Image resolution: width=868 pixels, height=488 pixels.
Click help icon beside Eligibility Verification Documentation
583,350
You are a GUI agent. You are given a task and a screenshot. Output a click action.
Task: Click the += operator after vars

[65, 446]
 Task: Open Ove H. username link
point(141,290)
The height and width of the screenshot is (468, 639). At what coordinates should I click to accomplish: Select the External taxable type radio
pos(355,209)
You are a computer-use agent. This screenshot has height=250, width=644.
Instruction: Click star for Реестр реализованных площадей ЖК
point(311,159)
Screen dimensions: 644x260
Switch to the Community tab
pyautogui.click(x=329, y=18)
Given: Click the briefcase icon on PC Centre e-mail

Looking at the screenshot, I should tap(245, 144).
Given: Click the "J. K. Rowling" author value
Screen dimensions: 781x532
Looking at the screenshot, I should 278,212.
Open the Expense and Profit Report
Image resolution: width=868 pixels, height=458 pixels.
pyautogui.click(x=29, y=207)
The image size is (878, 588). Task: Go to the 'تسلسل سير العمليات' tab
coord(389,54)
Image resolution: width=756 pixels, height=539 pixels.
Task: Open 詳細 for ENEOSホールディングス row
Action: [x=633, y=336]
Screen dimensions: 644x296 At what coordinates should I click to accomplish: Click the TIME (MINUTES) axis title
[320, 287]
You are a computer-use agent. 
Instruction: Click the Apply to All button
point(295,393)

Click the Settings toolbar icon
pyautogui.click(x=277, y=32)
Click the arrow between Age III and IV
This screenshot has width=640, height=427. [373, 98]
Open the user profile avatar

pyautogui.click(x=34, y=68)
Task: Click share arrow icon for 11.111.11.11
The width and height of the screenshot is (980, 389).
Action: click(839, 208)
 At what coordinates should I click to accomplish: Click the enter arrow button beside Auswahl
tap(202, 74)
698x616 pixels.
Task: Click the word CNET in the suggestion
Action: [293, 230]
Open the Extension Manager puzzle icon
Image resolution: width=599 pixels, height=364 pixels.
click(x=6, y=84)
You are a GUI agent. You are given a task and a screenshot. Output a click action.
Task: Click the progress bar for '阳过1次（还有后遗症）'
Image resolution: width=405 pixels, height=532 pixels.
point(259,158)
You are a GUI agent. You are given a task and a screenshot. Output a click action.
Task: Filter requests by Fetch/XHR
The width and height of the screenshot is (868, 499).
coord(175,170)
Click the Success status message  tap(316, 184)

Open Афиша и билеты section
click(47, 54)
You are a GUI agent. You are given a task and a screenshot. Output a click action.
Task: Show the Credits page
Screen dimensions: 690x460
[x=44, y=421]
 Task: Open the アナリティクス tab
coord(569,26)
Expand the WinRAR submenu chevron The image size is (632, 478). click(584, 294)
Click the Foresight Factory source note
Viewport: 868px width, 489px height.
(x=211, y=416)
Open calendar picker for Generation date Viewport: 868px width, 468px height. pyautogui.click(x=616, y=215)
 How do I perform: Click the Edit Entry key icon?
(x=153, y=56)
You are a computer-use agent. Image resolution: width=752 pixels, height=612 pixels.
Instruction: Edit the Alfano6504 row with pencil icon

※

## Your assignment
Line by line, print the records above exactly as they stand.

## Solution for this exercise
Image resolution: width=868 pixels, height=488 pixels.
Click help icon beside Eligibility Verification Documentation
583,350
You are a GUI agent. You are given a task and a screenshot. Output a click action.
Task: Click the += operator after vars

[65, 446]
 Task: Open Ove H. username link
point(141,290)
The height and width of the screenshot is (468, 639). At what coordinates should I click to accomplish: Select the External taxable type radio
pos(355,209)
You are a computer-use agent. This screenshot has height=250, width=644.
Instruction: Click star for Реестр реализованных площадей ЖК
point(311,159)
Screen dimensions: 644x260
Switch to the Community tab
pyautogui.click(x=329, y=18)
Given: Click the briefcase icon on PC Centre e-mail

Looking at the screenshot, I should tap(245, 144).
Given: Click the "J. K. Rowling" author value
Screen dimensions: 781x532
Looking at the screenshot, I should 278,212.
Open the Expense and Profit Report
Image resolution: width=868 pixels, height=458 pixels.
pyautogui.click(x=29, y=207)
The image size is (878, 588). Task: Go to the 'تسلسل سير العمليات' tab
coord(389,54)
Image resolution: width=756 pixels, height=539 pixels.
Task: Open 詳細 for ENEOSホールディングス row
Action: [x=633, y=336]
Screen dimensions: 644x296 At what coordinates should I click to accomplish: Click the TIME (MINUTES) axis title
[320, 287]
You are a computer-use agent. 
Instruction: Click the Apply to All button
point(295,393)

Click the Settings toolbar icon
pyautogui.click(x=277, y=32)
Click the arrow between Age III and IV
This screenshot has width=640, height=427. [373, 98]
Open the user profile avatar

pyautogui.click(x=34, y=68)
Task: Click share arrow icon for 11.111.11.11
The width and height of the screenshot is (980, 389).
Action: click(839, 208)
 At what coordinates should I click to accomplish: Click the enter arrow button beside Auswahl
tap(202, 74)
698x616 pixels.
Task: Click the word CNET in the suggestion
Action: [293, 230]
Open the Extension Manager puzzle icon
Image resolution: width=599 pixels, height=364 pixels.
click(x=6, y=84)
You are a GUI agent. You are given a task and a screenshot. Output a click action.
Task: Click the progress bar for '阳过1次（还有后遗症）'
Image resolution: width=405 pixels, height=532 pixels.
point(259,158)
You are a GUI agent. You are given a task and a screenshot. Output a click action.
Task: Filter requests by Fetch/XHR
The width and height of the screenshot is (868, 499).
coord(175,170)
Click the Success status message  tap(316, 184)

Open Афиша и билеты section
click(47, 54)
You are a GUI agent. You are given a task and a screenshot. Output a click action.
Task: Show the Credits page
Screen dimensions: 690x460
[x=44, y=421]
 Task: Open the アナリティクス tab
coord(569,26)
Expand the WinRAR submenu chevron The image size is (632, 478). click(584, 294)
Click the Foresight Factory source note
Viewport: 868px width, 489px height.
(x=211, y=416)
Open calendar picker for Generation date Viewport: 868px width, 468px height. pyautogui.click(x=616, y=215)
 How do I perform: Click the Edit Entry key icon?
(x=153, y=56)
You are a computer-use agent. Image resolution: width=752 pixels, height=612 pixels.
Instruction: Edit the Alfano6504 row with pencil icon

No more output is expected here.